The barbfeather, Rigg noticed, had stopped beating and scraping its face against the tree. It was turning its gaze toward each one of them who spoke. And it didn’t just turn the eye that wasn’t covered by the facemask. It turned as if it had two good eyes. As if it could still see through the thing.
In the silence after Param’s last few bitter words, the barbfeather trotted straight toward Rigg.
“Rigg!” shouted Umbo.
“It’s coming at you!” warned Loaf.
Rigg reached out his ha
nd and the barbfeather stopped and sniffed it. “He wasn’t charging at me,” said Rigg.
“Keep your hand away!” said Umbo. “Do you want the facemask to jump over to you?”

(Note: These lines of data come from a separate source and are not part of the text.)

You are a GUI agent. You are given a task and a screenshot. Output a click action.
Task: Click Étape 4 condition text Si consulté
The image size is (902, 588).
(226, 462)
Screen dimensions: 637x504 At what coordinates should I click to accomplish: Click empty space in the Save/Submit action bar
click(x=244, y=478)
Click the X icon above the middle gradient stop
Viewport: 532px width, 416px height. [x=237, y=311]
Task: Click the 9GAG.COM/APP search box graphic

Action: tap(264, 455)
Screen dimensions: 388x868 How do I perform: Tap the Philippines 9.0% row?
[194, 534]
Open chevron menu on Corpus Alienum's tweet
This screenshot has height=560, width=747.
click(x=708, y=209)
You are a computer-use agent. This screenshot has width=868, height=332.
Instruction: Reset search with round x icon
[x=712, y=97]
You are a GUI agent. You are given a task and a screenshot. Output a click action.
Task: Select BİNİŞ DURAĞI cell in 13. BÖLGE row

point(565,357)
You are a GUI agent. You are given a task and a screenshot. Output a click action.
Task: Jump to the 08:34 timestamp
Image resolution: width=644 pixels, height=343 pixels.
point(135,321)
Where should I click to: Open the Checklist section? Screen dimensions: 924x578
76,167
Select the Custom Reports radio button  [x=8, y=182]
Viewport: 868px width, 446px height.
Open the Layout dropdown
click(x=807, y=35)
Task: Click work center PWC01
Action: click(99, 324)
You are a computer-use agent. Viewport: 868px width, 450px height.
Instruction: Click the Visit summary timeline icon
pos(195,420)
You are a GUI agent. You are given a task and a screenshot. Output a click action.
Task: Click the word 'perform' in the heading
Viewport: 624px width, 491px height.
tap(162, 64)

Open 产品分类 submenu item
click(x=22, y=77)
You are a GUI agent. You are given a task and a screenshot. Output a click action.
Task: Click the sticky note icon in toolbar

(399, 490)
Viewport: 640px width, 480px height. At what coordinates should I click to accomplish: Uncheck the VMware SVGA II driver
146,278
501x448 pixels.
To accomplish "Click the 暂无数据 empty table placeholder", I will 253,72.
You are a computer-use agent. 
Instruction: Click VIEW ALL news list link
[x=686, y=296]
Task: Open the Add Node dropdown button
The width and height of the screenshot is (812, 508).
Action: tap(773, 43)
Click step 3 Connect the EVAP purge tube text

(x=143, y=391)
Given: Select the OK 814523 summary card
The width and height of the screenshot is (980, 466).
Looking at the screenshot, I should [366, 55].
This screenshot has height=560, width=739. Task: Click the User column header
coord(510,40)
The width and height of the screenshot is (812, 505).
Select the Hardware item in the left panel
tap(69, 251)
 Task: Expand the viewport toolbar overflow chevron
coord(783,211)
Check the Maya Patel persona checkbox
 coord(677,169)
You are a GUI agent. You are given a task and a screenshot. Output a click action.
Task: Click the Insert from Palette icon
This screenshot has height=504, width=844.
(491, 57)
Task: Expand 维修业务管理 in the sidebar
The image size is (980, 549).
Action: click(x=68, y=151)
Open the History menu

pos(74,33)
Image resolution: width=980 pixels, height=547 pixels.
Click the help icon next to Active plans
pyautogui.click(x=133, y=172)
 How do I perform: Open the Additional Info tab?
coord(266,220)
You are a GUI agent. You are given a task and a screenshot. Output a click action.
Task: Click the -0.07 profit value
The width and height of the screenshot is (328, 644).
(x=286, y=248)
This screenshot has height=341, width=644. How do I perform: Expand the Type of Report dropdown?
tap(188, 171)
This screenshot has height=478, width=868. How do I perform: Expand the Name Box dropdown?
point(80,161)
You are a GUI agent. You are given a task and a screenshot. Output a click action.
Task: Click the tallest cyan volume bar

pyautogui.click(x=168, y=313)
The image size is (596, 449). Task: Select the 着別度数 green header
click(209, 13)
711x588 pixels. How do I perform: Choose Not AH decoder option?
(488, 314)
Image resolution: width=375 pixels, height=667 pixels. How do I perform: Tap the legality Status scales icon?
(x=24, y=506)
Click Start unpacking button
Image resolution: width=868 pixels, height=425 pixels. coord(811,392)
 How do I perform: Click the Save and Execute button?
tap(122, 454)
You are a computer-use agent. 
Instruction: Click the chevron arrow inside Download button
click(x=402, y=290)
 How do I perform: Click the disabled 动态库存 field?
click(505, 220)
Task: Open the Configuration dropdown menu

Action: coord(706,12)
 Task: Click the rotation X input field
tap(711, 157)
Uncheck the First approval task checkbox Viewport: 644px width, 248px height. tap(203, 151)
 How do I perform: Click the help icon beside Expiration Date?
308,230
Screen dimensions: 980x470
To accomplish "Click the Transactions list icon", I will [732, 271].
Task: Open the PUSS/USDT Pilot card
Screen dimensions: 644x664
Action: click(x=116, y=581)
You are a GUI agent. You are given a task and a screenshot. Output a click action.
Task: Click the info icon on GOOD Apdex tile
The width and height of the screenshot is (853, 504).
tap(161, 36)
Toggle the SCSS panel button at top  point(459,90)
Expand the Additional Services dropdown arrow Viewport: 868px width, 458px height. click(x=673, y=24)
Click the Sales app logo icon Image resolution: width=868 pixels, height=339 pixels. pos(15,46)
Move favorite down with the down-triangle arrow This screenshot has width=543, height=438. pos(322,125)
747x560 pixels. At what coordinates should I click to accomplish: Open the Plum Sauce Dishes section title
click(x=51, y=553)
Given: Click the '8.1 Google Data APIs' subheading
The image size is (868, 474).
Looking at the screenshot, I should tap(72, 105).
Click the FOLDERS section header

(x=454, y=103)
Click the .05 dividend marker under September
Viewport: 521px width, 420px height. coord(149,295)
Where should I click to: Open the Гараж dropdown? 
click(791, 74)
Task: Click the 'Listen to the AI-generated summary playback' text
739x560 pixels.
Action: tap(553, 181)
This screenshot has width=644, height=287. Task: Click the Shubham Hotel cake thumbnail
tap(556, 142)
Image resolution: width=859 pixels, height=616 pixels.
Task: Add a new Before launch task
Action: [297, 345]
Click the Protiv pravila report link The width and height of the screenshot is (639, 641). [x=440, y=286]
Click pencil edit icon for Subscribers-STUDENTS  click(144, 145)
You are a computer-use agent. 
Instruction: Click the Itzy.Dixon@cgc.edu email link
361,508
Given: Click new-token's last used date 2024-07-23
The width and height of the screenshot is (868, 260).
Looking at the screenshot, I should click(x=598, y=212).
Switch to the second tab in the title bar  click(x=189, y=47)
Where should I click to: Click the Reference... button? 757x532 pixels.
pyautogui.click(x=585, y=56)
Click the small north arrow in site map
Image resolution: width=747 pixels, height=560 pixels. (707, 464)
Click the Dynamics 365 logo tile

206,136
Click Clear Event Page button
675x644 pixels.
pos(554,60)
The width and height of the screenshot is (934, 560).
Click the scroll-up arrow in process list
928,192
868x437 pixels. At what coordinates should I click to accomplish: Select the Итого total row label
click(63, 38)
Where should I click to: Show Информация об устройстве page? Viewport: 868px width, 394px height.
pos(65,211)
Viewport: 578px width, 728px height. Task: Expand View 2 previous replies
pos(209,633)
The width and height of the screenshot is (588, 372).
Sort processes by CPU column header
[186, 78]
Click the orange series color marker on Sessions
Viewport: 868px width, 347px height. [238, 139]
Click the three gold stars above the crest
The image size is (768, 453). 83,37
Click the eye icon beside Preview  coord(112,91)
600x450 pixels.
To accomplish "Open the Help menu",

“Vadesh says they can only attach in water. And not after they’ve already attached to . . . something.” Rigg had almost said “somebody.”
“So we’re believing everything he says now?” asked Umbo.
“He didn’t lie about the facemasks,” said Rigg. “He might be lying about some things, but he’s not lying about that. And he didn’t follow us here, either, or try to prevent us from leaving. Maybe all he really did was lead us to safe water.”
“Staying suspicious is what keeps me alive,” said Loaf. “That survival instinct, you know?”
“I’m for suspicion, too,” said Rigg. “But at some point you have to place your bet and let it ride.”
The barbfeather was still sniffing his hand.
“I think he smells himself on my hand,” said Rigg. “That’s the hand I held against his back as we went through the Wall.”
“And there’s no reason he should fear the smell of humans,” said Olivenko.
The barbfeather abruptly turned its head, pressing the facemask against Rigg’s fingers. Rigg recoiled at once.
“Look at your hand!” shouted Umbo. “Is anything sticking to it?”
“What do you think, that the facemask just made my hand pregnant?” asked Rigg.
“They might have more than one way of reproducing,” said Umbo. “Vadesh said they were adaptable.”
“Maybe it makes babies on the surface of its skin,” said Param, “and rubs them off on you.”
“Or on tree bark,” said Olivenko.
Rigg considered this. “It felt dryish and a little rough. Like unglazed clay pots. And there is truly, absolutely nothing on my hand. Now let’s get back to the spot we picked and prepare some food.”